Tindakan ini juga yang kemudian diikuti oleh semua perempuan-perempuan Sunda yang masih tersisa, baik bangsawan ataupun bawahan. Karena menurut tata perilaku dan nilai-nilai kasta ksatriya, tindakan bunuh diri wajib dilakukan oleh para perempuan kasta tersebut jika kaum laki-lakinya telah gugur. Hal tersebut untuk membela harga diri juga melindungi kesucian mereka, dari peristiwa pemerkosaan, penganiayaan, atau diperbudak.

Dampak

Didalam catatan menyebutkan bahwa setelah kejadian peristiwa tersebut diketahui oleh Hayam Wuruk, beliau sangat meratapi kematian Dyah Pitaloka. Hayam Wuruk sangat menyesalkan tindakan yang dilakukan oleh Gajah Mada, sehingga  beliau mengirimkan utusan (darmadyaksa) dari Bali (yang saat itu berada di Majapahit untuk memenuhi undangan pernikahan antara Hayam Wuruk dan Dyah Pitaloka) untuk menyampaikan permohonan maaf kepada Mangkubumi Hyang Bunisora Suradipati yang saat itu menjadi pejabat sementara Raja Negeri Sunda, serta menyampaikan bahwa semua peristiwa ini akan dimuat dalam Kidung Sunda atau Kidung Sundayana (di Bali diketahui sebagai Geguritan Sunda) agar hal tersebut bisa diambil hikmahnya. Kemudian Raja Hayam Wuruk pada akhirnya menikahi sepupunya sendiri, Paduka Sori.
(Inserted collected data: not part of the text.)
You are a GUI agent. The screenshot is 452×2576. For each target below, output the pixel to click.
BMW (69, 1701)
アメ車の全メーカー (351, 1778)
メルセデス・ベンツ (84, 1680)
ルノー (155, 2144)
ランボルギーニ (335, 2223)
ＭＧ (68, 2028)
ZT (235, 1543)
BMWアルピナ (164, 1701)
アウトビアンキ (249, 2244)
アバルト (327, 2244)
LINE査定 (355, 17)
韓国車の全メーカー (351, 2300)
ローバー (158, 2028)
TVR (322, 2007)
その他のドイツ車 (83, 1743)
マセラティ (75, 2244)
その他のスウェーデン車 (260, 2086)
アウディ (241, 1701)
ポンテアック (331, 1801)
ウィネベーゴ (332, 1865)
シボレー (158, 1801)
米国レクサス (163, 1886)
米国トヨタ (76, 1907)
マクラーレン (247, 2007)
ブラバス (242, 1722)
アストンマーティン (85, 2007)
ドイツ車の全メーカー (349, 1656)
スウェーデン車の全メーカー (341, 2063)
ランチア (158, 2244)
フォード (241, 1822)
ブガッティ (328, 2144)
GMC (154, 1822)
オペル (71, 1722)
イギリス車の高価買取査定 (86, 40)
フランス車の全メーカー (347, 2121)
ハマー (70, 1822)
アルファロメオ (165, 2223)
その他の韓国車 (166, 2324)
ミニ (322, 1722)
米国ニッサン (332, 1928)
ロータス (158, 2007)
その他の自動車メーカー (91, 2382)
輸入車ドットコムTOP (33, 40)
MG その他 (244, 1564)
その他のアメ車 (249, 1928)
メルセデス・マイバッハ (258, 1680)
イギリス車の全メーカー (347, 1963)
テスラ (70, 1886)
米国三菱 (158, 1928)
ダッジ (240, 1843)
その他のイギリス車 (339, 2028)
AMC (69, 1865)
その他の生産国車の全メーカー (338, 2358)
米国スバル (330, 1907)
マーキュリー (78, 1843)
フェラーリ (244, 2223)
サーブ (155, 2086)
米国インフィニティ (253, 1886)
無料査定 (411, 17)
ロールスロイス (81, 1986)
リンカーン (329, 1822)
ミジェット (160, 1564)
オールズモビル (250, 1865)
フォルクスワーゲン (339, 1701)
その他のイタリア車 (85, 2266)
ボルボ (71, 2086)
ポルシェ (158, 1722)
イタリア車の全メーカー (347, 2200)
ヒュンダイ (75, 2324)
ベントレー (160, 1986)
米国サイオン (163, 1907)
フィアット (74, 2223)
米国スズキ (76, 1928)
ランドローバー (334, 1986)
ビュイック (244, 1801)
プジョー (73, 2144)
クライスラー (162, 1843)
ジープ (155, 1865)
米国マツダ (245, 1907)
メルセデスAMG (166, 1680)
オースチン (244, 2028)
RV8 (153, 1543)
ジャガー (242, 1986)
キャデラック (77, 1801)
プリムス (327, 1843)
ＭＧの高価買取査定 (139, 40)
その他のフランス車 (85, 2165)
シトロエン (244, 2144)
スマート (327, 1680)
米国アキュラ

Dampak dari akibat peristiwa Bubat  tersebut adalah merenggangnya hubungan antara Hayam Wuruk dengan Gajah Mada. Dan Gajah Mada sendiri pada saat itu menghadapi banyak tentangan, kecurigaan, dan kecaman dari pihak pejabat dan bangsawan Majapahit, karena tindakannya dianggap ceroboh dan gegabah. Dan beliau juga dianggap terlalu berani dan lancang dengan mengabaikan maksud dan perasaan cinta sang Mahkota.

Peristiwa ini pun menandai turunnya karir Gajah Mada, karena setelah berakhirnya peristiwa tersebut,  Hayam Wuruk menganugerahinya tanah di Madakaripura (kini Probolinggo). Meskipun tindakan ini terlihat seperti tanda penganugerahan, tetapi tindakan ini juga ditafsirkan sebagai anjuran halus kepada Gajah Mada agar mulai mempertimbangkan untuk pensiun, karena tanah ini letaknya jauh dari ibu kota Majapahit Gajah Mada mulai saat itu mengundurkan diri dari kegiatan politik kenegaraan di istana Majapahit.
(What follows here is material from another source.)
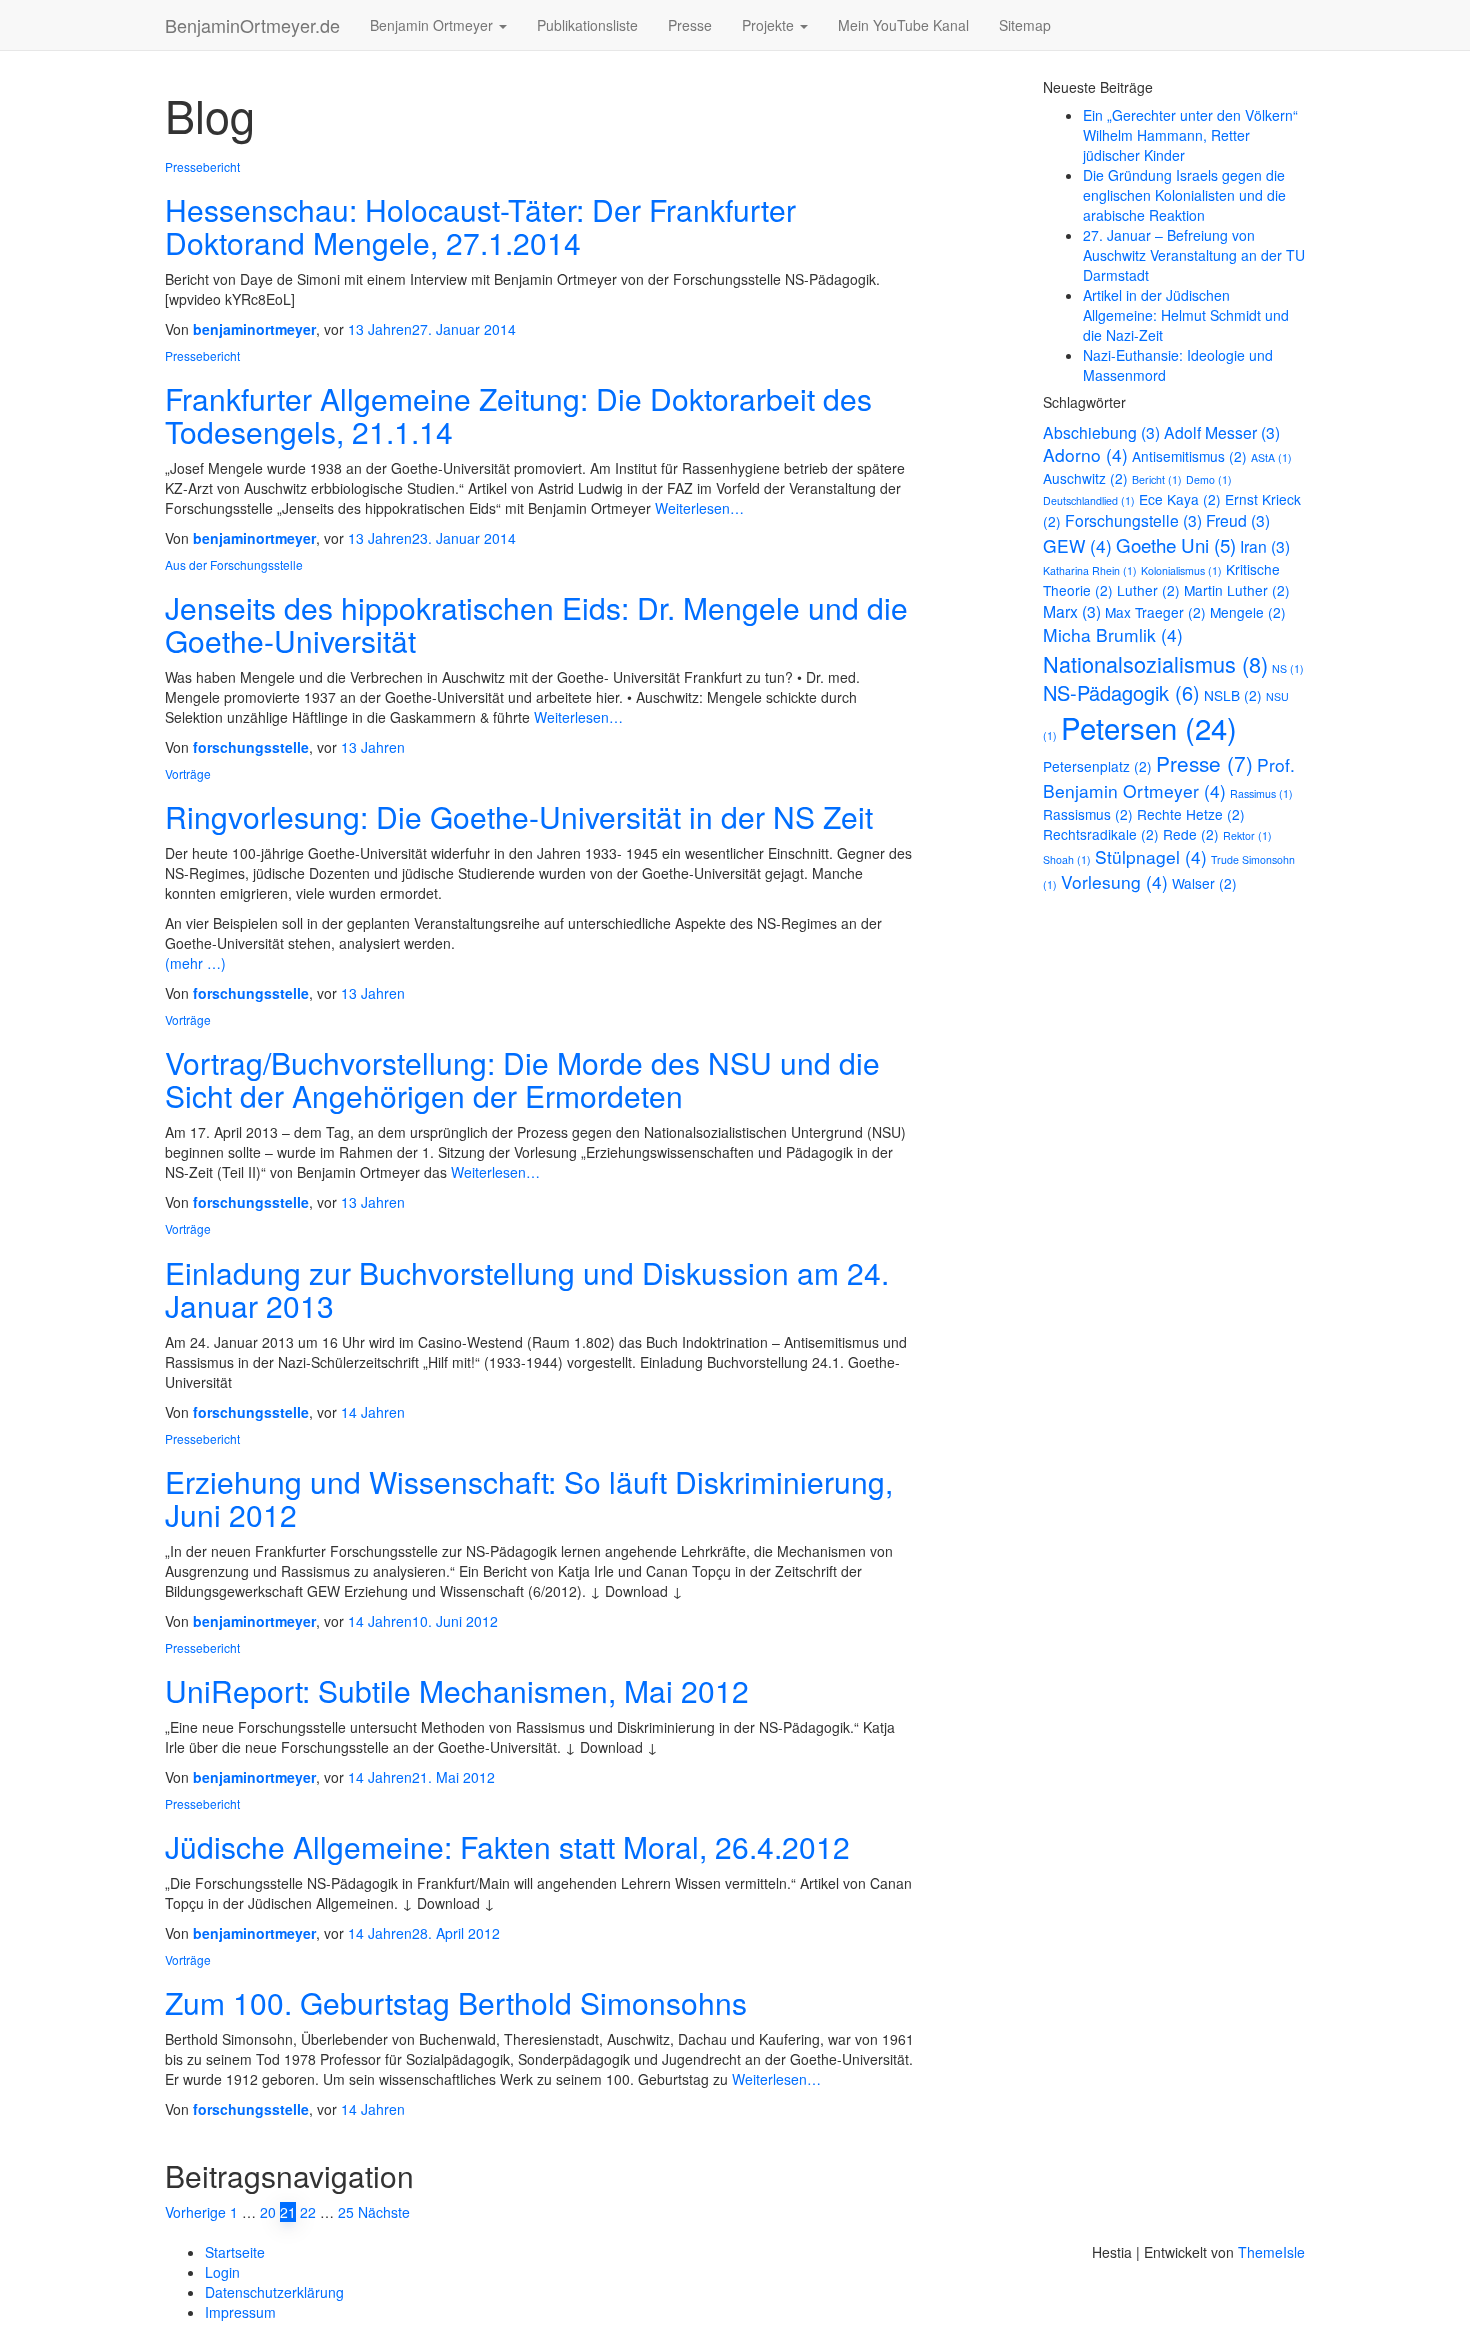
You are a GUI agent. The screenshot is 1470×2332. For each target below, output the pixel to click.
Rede (1191, 834)
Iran (1265, 546)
Tetapi meskipun demikian, menurut catatan Negarakertagama Gajah Mada masih disebutkan nama dan jabatannya, sehingga ada juga yang menafsirkan Gajah Mada tetap menjabat sebagai Mahapatih hingga akhir hayatnya (1364).

Akibat tragedi ini hubungan kenegaraan antar kedua negara menjadi rusak dan terus berlanjut hingga bertahun-tahun setelahnya, dan hubungan antara Sunda-Majapahit menjadi tidak pernah pulih seperti sedia kala.
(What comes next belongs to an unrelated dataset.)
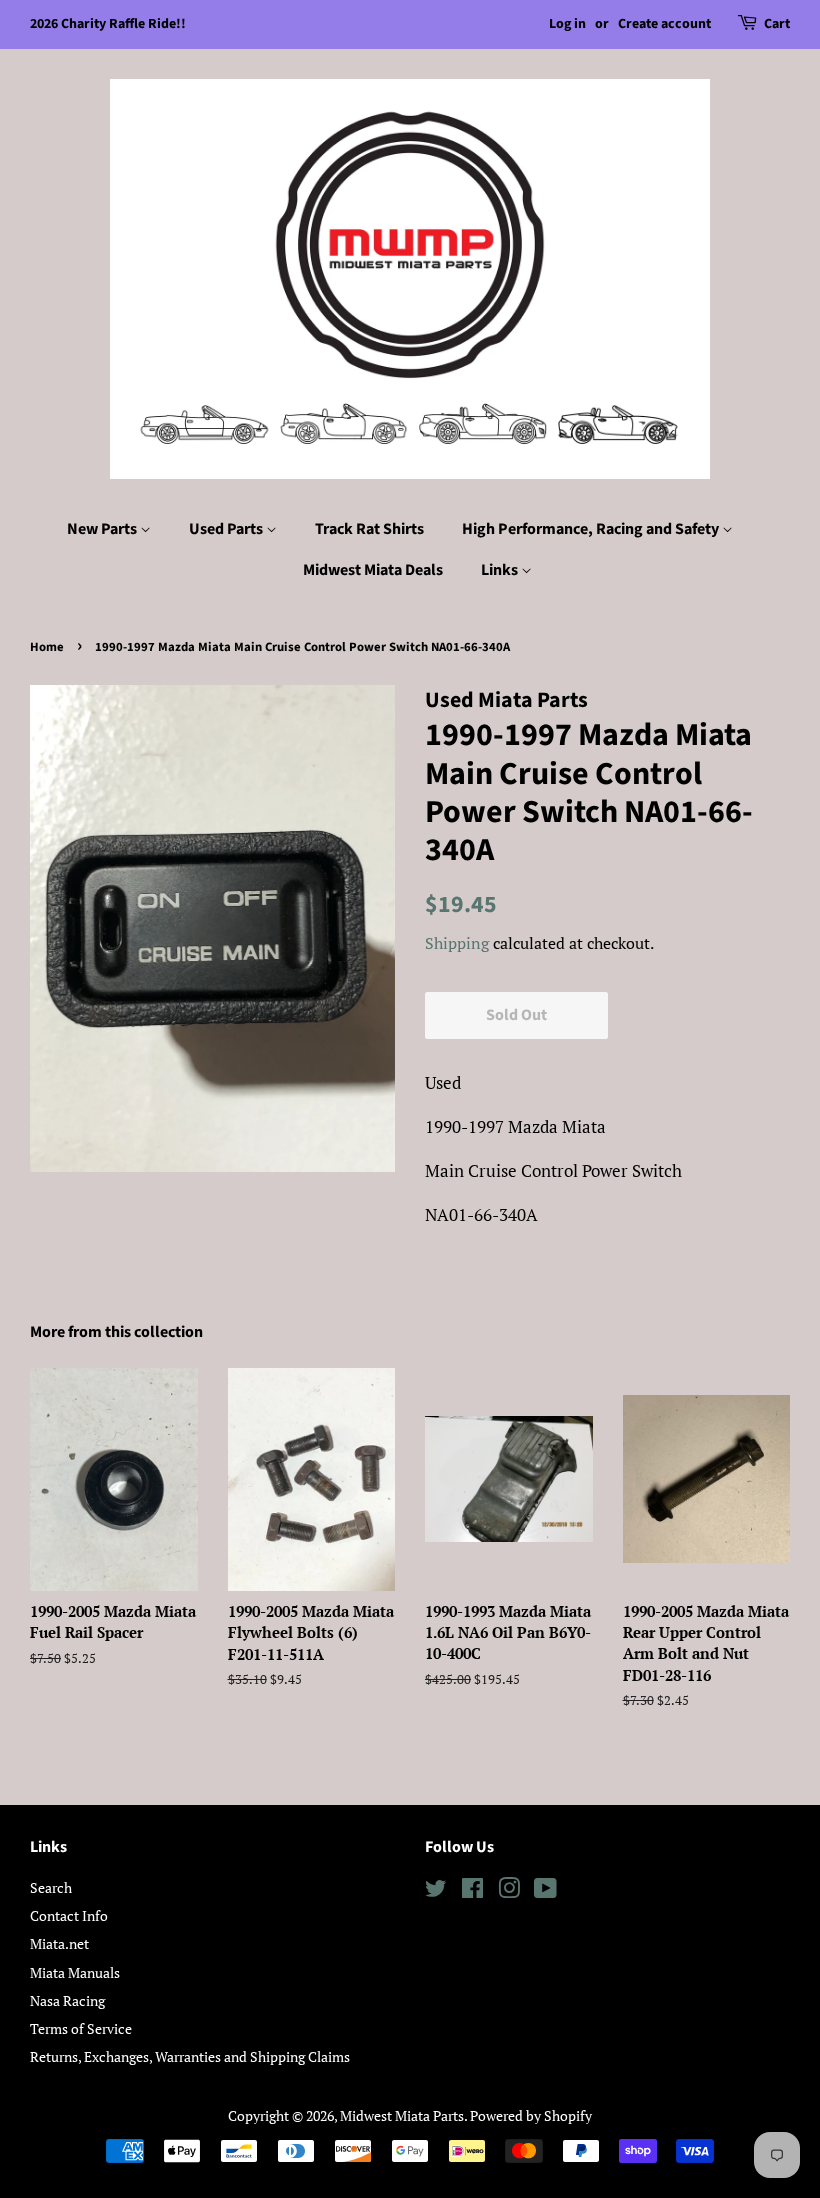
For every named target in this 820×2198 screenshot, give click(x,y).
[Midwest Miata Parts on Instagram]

Pangeran Niskalawastu Kancana (yang merupakan adik dari Putri Pitaloka yang tetap tinggal di istana Kawali dan tidak ikut ke Majapahit mengiringi keluarganya karena ketika itu masih terlalu kecil) menjadi satu-satunya keturunan Raja yang masih hidup dan meneruskan naik takhta menjadi Prabu Niskalawastu Kancana. Kebijakannya saat itu antara lain memutuskan hubungan diplomatik dengan Majapahit dan menerapkan isolasi terbatas dalam hubungan kenegaraan antar kedua kerajaan.

Dampak peristiwa ini pula, untuk  kalangan kerabat Negeri Sunda diberlakukan peraturan larangan estri ti luaran, yang mengatakan tidak boleh menikah dengan pihak Majapahit. Peraturan ini kemudian ditafsirkan menjadi larangan bagi orang Sunda untuk menikahi orang Jawa.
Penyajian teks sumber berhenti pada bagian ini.